During a webinar on March 24, Young Republicans from across the country voted for a climate change resolution calling for reductions in greenhouse gas emissions that was not previously vetted by its membership.
Environmental activists with the American Conservation Coalition (ACC), a Wisconsin-based nonprofit, advocated for the resolution during the webinar, and it passed on a voice vote in unusual circumstances.
The National Federation
The Young Republican National Federation is a 527 organization with state and national chapters that includes Republicans from age 18 to 40. A source from the National Federation provided Capital Research Center with copies of the March 24 agenda, which makes no mention of the resolution. The source also furnished copies of the resolution and a document that includes talking points and a brief description of the ACC’s American Climate Contract. However, the ACC declined to provide members with an advance copy of the actual contract for review.
Due to concerns about COVID-19, the webinar was held in lieu of an in-person meeting in Washington, DC.
“Normally, there is a 30-day notice for meetings and a deadline of 20 to 25 days for resolutions to be submitted before the meeting, which then goes to a committee,” the source explained. “But there was no notice for this resolution.”
When a resolution is submitted, a committee then typically summarizes it for the membership’s consideration and then recommends whether to accept or reject it, the source explained. “There’s language in the resolution many of us are inherently opposed to, but we didn’t have time to read it in advance and there was no time provide any substantive amendments,” the source said. “That’s why I abstained.”
The resolution passed by a voice vote during the call, which the source estimates included more than 80 members.

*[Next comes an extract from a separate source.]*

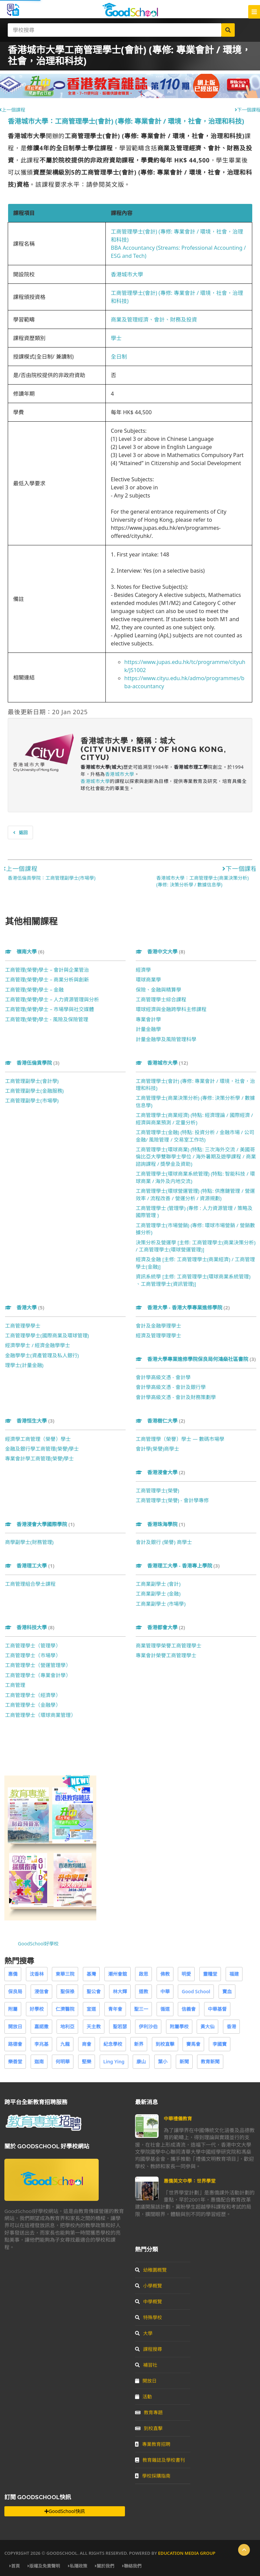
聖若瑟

The American Conservation Coalition is part of a well-funded network of groups that posture as conservatives while pushing for left-of-center environmental policies. The resolution is largely based on the ACC’s climate contract, which “promotes sensible government action” to address the group’s concerns about climate change.

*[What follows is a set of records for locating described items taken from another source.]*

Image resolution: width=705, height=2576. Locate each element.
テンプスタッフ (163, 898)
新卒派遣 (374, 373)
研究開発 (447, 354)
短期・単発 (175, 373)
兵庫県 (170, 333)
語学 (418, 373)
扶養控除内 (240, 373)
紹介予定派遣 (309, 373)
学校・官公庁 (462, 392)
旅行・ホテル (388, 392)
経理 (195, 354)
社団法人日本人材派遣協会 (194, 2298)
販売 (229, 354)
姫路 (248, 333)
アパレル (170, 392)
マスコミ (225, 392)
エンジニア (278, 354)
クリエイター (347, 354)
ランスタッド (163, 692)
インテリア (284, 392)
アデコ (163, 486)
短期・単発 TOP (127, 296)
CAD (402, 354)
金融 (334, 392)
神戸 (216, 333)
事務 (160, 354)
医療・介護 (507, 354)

Hayden Ludwig, an investigative researcher with Capital Research Center, has authored an extensive piece on the “eco-Right” that explores the network’s policy positions and its left-leaning funding sources.

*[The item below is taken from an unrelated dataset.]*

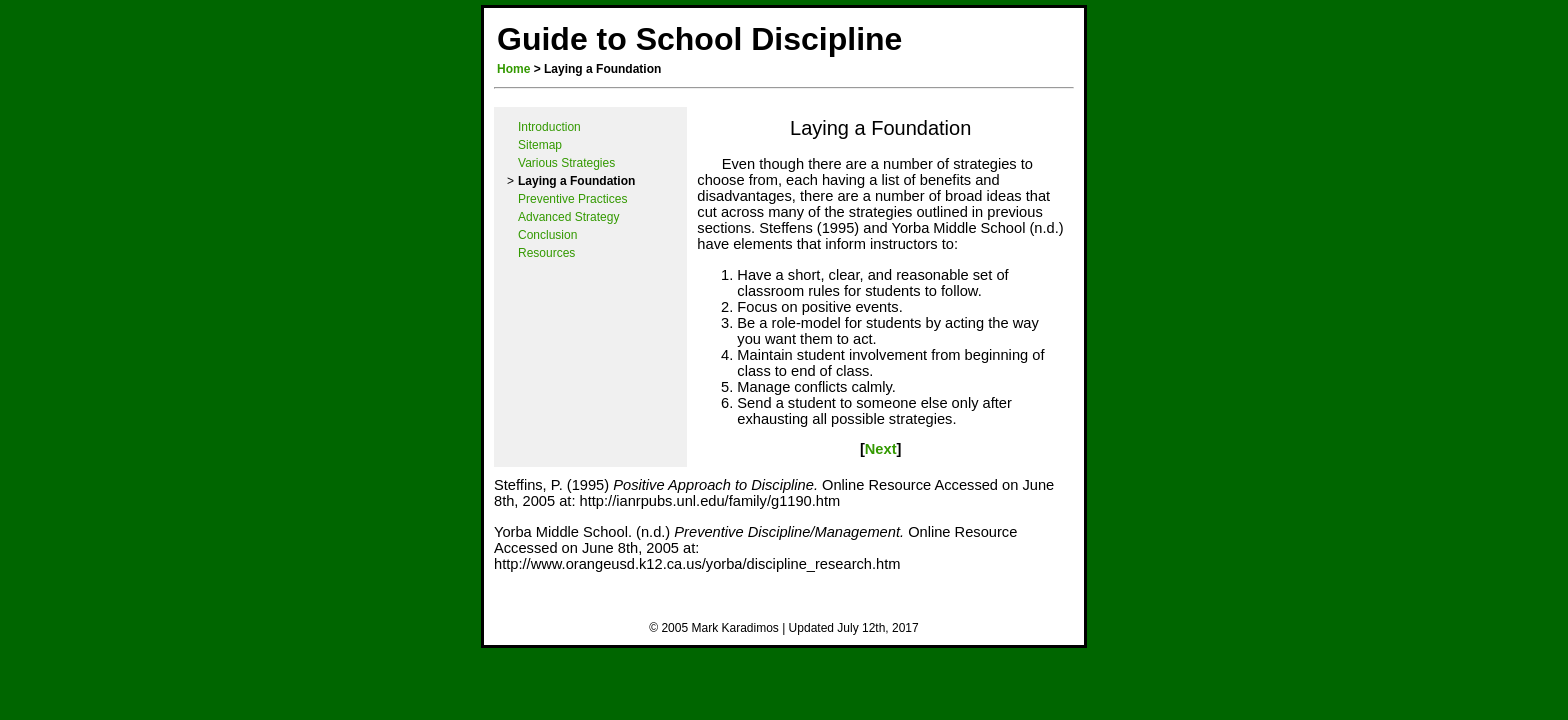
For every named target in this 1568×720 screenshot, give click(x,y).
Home (513, 69)
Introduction (549, 127)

The ACC has likely received significant funding and support from left-wing sources. ACC is not required to disclose its donors under IRS rules, but CRC’s InfluenceWatch found that the center-left Hewlett Foundation reported a $100,000 grant to ACC’s Clean Energy Program in October 2018. And many of the ACC’s founding coalition members received funding from environmentalist and left-wing sources.
Eco-Right Wields Influence
Support for either a carbon tax or some kind of price on carbon figures prominently in the eco-Right’s policy goals. ACC, profiled here at InfluenceWatch, has not explicitly taken a stand on the carbon tax, but its resolution and its climate contract clearly favor government action in the name of climate change. ACC is but one of several eco-Right groups that have burrowed into the Conservative Political Action Conference ( CPAC), held this year at the end of February.